RECORDS FOR THE TASK.
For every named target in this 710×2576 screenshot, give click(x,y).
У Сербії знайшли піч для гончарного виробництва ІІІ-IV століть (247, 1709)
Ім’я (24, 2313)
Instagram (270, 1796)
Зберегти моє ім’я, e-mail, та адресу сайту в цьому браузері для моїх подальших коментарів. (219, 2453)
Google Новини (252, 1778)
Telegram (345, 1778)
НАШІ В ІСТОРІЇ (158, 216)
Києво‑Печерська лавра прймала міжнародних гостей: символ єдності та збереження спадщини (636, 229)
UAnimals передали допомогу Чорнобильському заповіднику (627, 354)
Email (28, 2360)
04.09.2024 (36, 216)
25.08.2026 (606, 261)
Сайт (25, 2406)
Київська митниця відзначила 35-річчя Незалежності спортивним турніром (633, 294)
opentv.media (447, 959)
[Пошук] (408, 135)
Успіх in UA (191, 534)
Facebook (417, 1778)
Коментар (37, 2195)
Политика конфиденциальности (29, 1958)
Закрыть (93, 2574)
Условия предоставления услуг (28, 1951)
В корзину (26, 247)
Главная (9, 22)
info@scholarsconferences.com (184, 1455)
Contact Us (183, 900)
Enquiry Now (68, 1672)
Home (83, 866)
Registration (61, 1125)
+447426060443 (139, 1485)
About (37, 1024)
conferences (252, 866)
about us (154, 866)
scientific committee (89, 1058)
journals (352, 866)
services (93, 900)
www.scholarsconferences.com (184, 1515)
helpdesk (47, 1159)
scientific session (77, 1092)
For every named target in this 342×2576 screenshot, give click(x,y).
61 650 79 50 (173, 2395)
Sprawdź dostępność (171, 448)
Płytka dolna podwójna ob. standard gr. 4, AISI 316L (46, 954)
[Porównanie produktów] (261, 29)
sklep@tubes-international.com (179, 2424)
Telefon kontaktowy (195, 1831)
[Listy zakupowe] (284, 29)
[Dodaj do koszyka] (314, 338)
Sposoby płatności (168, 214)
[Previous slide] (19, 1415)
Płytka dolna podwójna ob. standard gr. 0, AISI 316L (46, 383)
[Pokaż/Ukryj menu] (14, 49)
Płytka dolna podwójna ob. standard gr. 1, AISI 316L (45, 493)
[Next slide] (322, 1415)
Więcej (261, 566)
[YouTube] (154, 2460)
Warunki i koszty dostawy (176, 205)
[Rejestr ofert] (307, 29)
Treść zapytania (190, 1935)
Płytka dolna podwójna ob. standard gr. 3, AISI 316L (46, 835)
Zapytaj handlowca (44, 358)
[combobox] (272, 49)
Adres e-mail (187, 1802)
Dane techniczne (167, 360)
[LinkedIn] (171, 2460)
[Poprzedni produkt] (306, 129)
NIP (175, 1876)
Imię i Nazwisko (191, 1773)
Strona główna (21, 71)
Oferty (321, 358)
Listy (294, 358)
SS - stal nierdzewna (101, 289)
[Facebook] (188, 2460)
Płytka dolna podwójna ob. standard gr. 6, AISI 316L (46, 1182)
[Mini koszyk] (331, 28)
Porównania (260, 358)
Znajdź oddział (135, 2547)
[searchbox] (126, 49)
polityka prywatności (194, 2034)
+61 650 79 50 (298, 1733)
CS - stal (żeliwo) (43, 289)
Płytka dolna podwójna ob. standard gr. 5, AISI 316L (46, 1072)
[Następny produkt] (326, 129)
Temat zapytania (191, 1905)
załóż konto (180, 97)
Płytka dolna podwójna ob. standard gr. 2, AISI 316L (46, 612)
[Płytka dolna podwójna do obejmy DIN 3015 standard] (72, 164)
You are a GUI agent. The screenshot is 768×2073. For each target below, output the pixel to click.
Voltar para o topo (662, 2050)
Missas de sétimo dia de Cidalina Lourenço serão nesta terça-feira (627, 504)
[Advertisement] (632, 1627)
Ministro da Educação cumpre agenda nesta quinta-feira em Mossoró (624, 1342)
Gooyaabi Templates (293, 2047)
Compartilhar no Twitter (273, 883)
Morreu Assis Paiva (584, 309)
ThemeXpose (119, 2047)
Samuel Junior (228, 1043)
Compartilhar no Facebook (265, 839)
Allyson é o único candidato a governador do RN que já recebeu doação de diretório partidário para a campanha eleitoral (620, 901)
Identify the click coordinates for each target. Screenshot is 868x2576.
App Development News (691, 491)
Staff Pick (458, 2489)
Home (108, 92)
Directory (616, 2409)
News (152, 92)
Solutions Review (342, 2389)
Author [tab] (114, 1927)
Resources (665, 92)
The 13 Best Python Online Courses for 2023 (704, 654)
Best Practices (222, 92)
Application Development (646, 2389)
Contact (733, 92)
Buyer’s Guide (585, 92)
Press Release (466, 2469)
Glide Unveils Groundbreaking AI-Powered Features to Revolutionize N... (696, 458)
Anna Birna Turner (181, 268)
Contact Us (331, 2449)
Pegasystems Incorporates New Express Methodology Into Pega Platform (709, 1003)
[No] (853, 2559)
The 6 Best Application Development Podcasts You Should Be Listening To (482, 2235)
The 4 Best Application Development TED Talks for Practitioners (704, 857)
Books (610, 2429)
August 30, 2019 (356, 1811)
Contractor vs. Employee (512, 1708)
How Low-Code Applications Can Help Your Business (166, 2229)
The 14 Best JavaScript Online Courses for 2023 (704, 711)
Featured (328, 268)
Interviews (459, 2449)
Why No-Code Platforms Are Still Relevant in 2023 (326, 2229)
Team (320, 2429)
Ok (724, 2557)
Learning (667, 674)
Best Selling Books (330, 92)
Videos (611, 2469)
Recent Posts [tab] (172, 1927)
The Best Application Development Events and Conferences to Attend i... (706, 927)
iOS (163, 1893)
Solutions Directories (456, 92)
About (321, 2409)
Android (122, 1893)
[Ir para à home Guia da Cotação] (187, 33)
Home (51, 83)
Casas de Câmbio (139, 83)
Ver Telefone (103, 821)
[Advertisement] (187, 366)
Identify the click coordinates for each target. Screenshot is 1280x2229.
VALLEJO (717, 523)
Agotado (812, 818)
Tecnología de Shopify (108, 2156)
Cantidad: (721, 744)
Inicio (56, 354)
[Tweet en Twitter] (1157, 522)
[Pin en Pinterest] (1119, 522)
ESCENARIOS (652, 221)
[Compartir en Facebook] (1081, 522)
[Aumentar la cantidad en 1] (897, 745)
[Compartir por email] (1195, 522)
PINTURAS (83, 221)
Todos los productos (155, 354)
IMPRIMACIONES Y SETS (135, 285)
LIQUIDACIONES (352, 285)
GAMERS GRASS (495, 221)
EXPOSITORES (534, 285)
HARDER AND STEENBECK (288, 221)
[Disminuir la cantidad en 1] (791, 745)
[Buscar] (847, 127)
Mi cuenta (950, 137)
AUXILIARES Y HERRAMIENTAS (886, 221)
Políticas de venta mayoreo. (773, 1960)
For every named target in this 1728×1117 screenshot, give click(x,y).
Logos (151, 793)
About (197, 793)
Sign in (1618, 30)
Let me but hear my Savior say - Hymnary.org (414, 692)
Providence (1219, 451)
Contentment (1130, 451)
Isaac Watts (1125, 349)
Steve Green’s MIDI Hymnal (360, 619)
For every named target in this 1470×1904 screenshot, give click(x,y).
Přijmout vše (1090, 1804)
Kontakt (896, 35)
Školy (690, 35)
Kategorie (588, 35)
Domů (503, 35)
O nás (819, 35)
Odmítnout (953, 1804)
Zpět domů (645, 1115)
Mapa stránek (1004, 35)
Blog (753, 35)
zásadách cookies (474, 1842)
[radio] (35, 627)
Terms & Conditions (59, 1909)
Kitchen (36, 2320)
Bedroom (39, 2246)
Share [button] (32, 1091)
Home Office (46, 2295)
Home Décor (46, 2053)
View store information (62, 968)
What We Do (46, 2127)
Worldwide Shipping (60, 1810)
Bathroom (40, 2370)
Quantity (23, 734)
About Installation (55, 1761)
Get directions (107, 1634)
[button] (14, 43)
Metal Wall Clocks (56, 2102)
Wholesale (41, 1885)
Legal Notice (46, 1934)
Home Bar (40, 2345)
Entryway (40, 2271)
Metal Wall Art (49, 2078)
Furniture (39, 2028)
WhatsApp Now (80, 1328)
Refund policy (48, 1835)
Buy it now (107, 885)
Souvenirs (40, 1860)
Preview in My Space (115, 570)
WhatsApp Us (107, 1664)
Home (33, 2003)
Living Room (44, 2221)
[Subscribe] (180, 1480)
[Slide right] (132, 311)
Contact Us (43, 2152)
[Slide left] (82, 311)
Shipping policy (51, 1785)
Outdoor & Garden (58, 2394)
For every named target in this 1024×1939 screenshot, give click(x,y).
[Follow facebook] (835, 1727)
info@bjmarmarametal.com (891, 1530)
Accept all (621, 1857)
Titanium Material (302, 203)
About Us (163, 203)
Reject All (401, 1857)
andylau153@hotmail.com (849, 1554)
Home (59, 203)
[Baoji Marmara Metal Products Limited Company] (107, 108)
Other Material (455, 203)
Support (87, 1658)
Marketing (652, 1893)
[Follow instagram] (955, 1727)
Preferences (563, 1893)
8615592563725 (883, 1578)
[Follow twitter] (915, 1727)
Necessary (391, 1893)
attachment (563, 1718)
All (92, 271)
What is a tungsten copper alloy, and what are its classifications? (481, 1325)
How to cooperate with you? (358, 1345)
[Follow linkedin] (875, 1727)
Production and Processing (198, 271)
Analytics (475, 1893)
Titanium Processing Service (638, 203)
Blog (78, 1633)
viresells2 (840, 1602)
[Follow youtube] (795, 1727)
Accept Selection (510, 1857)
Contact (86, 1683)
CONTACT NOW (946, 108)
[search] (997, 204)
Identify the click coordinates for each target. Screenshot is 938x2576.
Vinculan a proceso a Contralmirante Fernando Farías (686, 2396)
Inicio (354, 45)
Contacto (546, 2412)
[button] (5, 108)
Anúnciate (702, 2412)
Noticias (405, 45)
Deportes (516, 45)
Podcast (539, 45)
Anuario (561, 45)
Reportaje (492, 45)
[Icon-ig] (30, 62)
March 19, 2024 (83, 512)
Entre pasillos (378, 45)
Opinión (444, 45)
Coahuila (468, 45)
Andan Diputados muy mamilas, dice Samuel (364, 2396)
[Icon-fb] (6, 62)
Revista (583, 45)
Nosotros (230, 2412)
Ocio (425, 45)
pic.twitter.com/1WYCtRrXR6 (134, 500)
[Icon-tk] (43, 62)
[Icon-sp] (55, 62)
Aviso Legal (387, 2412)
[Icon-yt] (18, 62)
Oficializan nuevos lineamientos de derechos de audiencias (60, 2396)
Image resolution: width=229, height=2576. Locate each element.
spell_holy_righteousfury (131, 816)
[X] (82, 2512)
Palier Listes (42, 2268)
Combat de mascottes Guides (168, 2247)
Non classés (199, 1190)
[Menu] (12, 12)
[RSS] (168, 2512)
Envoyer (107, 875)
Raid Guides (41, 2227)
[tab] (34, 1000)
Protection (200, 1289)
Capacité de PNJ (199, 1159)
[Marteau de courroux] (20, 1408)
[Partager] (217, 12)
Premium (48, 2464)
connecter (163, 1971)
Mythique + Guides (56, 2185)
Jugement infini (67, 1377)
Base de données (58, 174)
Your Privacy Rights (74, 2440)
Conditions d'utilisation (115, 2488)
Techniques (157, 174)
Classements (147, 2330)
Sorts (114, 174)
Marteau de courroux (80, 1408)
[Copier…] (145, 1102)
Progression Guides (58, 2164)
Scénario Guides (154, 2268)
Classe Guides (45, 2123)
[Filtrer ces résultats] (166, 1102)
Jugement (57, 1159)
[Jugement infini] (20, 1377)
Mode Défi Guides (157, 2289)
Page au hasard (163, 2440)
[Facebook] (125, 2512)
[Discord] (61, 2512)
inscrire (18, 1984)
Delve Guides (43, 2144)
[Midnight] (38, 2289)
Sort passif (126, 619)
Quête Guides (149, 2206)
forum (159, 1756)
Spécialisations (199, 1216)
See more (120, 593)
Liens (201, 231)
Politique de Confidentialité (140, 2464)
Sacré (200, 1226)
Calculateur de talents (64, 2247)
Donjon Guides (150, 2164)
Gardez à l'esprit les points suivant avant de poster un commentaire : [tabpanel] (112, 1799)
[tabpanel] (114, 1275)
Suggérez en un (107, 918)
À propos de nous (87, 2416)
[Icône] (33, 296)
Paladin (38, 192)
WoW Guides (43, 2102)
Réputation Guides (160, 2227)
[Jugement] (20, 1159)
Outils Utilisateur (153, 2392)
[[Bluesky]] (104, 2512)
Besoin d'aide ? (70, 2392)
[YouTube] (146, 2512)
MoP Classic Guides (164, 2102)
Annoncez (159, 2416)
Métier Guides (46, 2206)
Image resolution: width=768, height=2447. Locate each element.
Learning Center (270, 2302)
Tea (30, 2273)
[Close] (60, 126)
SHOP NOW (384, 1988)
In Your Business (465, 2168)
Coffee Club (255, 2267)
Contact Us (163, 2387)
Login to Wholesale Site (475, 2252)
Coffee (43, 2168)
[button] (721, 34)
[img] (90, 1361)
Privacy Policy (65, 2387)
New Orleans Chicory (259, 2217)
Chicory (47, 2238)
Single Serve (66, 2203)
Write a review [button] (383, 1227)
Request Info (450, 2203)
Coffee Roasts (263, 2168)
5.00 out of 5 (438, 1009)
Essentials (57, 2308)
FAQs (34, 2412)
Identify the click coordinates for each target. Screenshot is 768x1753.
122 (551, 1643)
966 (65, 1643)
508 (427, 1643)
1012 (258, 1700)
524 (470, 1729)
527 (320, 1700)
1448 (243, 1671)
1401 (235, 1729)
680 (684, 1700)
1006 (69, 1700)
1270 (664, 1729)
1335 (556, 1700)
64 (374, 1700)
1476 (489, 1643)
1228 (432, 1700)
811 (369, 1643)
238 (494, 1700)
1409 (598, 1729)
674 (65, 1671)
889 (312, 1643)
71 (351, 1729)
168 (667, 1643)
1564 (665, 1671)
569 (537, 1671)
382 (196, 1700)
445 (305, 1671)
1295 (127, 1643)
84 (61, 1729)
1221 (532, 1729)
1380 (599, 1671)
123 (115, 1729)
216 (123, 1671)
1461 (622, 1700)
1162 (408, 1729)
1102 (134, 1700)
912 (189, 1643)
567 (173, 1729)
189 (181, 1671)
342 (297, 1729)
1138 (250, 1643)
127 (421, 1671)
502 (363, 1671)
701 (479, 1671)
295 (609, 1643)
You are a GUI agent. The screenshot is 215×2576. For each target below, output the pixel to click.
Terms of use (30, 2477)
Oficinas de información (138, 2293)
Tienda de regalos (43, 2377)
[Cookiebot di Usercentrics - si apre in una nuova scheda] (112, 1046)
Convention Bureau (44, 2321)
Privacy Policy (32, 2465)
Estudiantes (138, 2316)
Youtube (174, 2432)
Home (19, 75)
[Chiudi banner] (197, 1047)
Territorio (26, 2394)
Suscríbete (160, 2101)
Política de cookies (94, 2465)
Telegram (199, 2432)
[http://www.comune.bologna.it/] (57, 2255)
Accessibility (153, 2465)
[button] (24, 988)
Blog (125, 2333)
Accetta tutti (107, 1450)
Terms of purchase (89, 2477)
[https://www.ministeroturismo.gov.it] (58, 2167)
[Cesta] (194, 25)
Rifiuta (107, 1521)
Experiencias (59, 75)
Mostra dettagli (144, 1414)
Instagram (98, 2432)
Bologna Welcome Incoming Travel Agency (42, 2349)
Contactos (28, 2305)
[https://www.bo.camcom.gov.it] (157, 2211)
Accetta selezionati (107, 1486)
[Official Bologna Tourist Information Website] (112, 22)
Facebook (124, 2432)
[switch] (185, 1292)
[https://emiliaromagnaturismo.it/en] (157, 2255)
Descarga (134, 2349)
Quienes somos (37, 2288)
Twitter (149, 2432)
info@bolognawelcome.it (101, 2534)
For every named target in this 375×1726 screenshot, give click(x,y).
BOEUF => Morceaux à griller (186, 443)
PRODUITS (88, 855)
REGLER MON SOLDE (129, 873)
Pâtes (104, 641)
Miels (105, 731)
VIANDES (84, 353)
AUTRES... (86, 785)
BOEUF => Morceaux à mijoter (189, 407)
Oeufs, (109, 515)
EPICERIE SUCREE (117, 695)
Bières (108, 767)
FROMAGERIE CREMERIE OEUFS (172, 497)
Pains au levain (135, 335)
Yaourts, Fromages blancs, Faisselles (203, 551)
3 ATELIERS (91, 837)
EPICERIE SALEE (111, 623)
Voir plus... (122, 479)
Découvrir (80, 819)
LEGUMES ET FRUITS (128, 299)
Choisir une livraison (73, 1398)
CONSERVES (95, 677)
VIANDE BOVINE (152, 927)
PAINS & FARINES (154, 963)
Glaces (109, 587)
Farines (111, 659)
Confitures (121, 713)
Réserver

THE PROBLEM. For this exercise, please output exactly the lines above starting at the line with "Worldwide Shipping (60, 1810)" and ending at the line with "What is a tungsten", ends included.

FINAL ANSWER.
Worldwide Shipping (60, 1810)
Bathroom (40, 2370)
Quantity (23, 734)
About Installation (55, 1761)
Get directions (107, 1634)
[button] (14, 43)
Metal Wall Clocks (56, 2102)
Wholesale (41, 1885)
Legal Notice (46, 1934)
Home Bar (40, 2345)
Entryway (40, 2271)
Metal Wall Art (49, 2078)
Furniture (39, 2028)
WhatsApp Now (80, 1328)
Refund policy (48, 1835)
Buy it now (107, 885)
Souvenirs (40, 1860)
Preview in My Space (115, 570)
WhatsApp Us (107, 1664)
Home (33, 2003)
Living Room (44, 2221)
[Subscribe] (180, 1480)
[Slide right] (132, 311)
Contact Us (43, 2152)
[Slide left] (82, 311)
Shipping policy (51, 1785)
Outdoor & Garden (58, 2394)
For every named target in this 1024×1939 screenshot, give click(x,y).
[Follow facebook] (835, 1727)
info@bjmarmarametal.com (891, 1530)
Accept all (621, 1857)
Titanium Material (302, 203)
About Us (163, 203)
Reject All (401, 1857)
andylau153@hotmail.com (849, 1554)
Home (59, 203)
[Baoji Marmara Metal Products Limited Company] (107, 108)
Other Material (455, 203)
Support (87, 1658)
Marketing (652, 1893)
[Follow instagram] (955, 1727)
Preferences (563, 1893)
8615592563725 (883, 1578)
[Follow twitter] (915, 1727)
Necessary (391, 1893)
attachment (563, 1718)
All (92, 271)
What is a tungsten copper alloy, and what are its classifications? (481, 1325)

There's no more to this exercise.